Segment Open

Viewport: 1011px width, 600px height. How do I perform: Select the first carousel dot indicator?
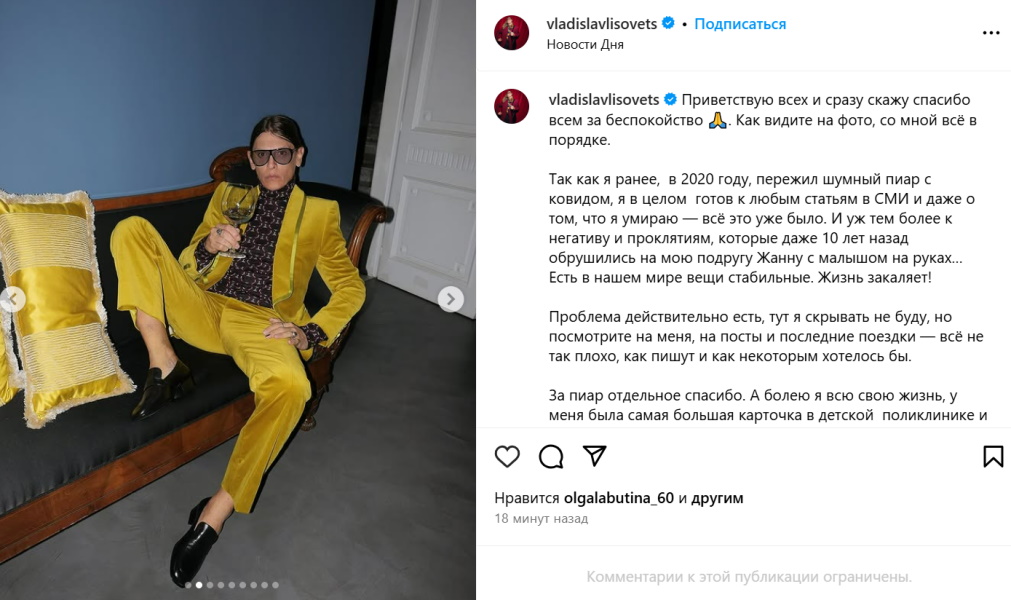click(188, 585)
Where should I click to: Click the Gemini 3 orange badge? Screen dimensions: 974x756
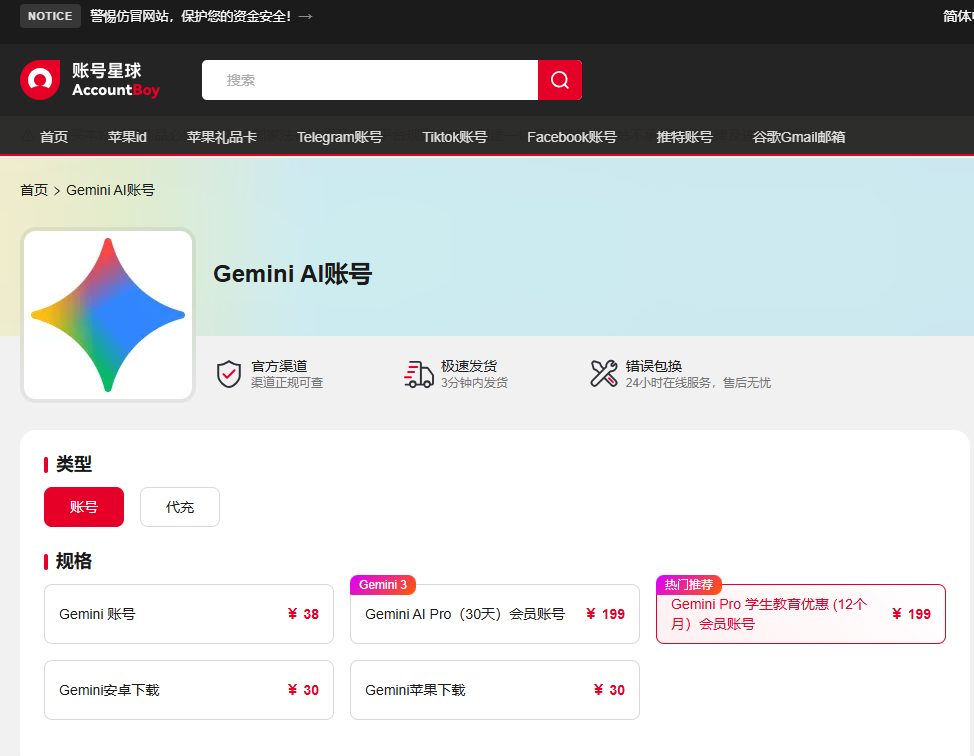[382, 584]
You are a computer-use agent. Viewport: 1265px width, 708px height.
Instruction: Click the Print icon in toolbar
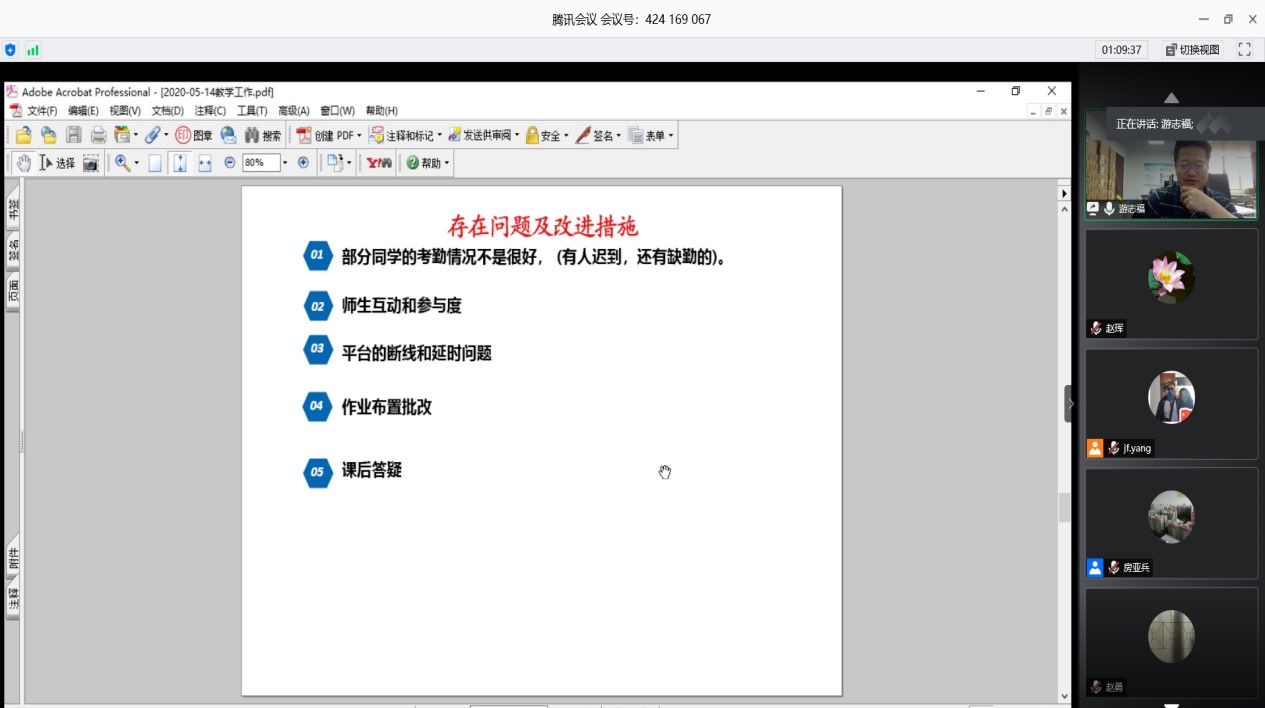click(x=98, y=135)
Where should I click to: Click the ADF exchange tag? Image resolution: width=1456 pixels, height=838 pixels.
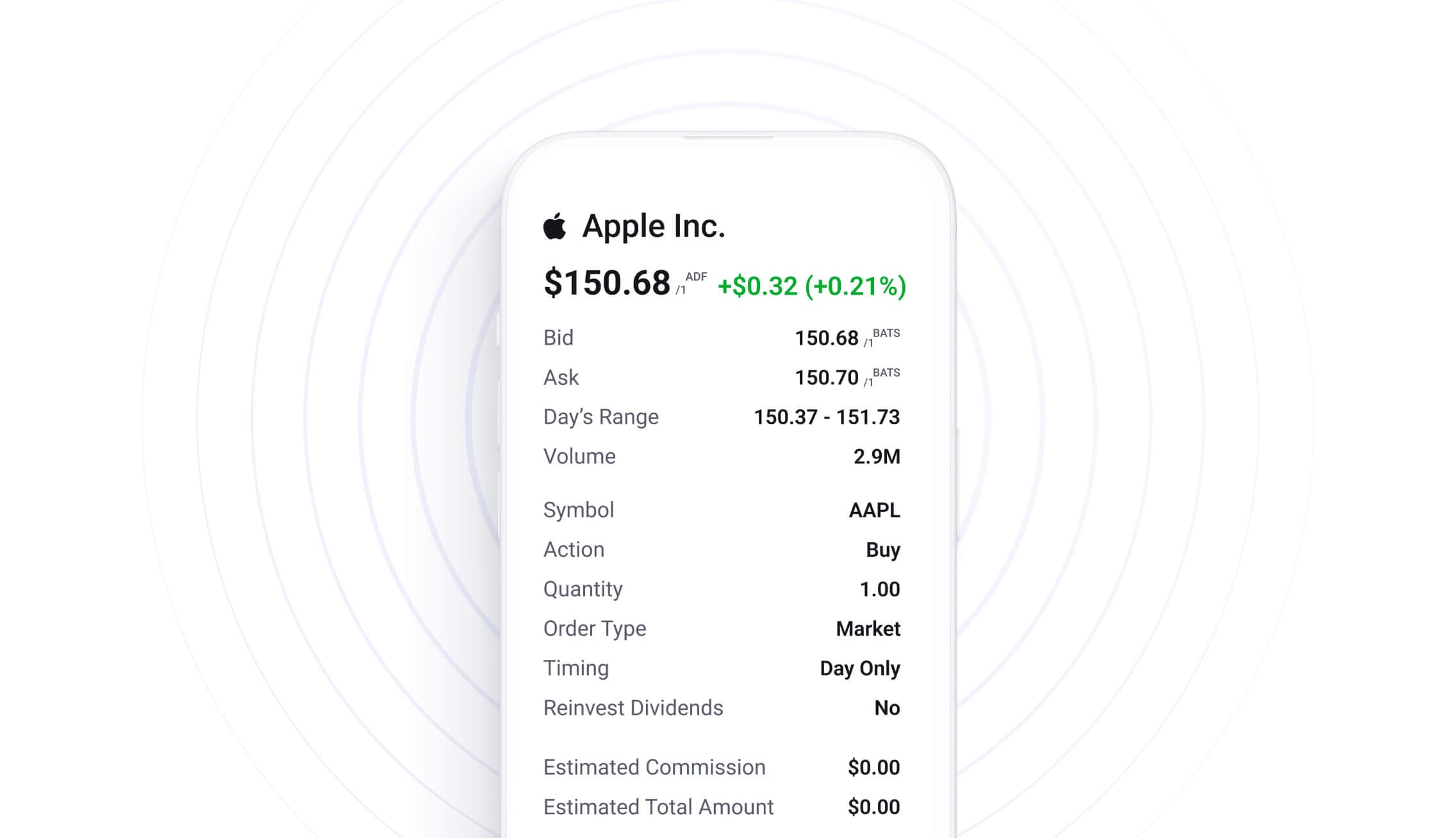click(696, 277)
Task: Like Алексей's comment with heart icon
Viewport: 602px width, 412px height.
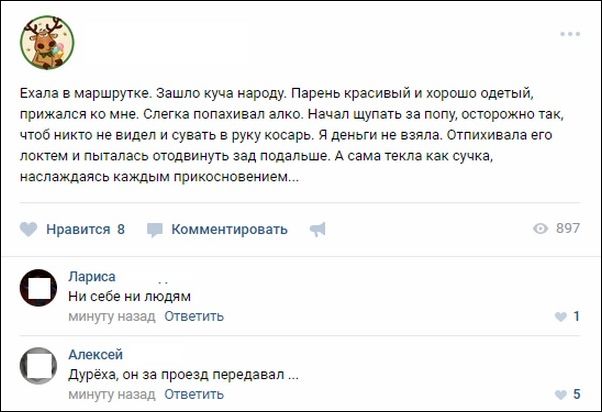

Segment Closed

■ **PROBLEM DETAILS**: The entries above are to be repeated in full, except for their pictures.

■ **RESPONSE**:
Viewport: 1011px width, 600px height. How do I perform: Select the first carousel dot indicator?
click(188, 585)
Where should I click to: Click the Gemini 3 orange badge? Screen dimensions: 974x756
[382, 584]
You are a computer-use agent. Viewport: 1265px width, 708px height.
Instruction: Click the Print icon in toolbar
click(x=98, y=135)
Where should I click to: Click the ADF exchange tag? Image resolution: width=1456 pixels, height=838 pixels.
click(696, 277)
Task: Like Алексей's comment with heart icon
Viewport: 602px width, 412px height.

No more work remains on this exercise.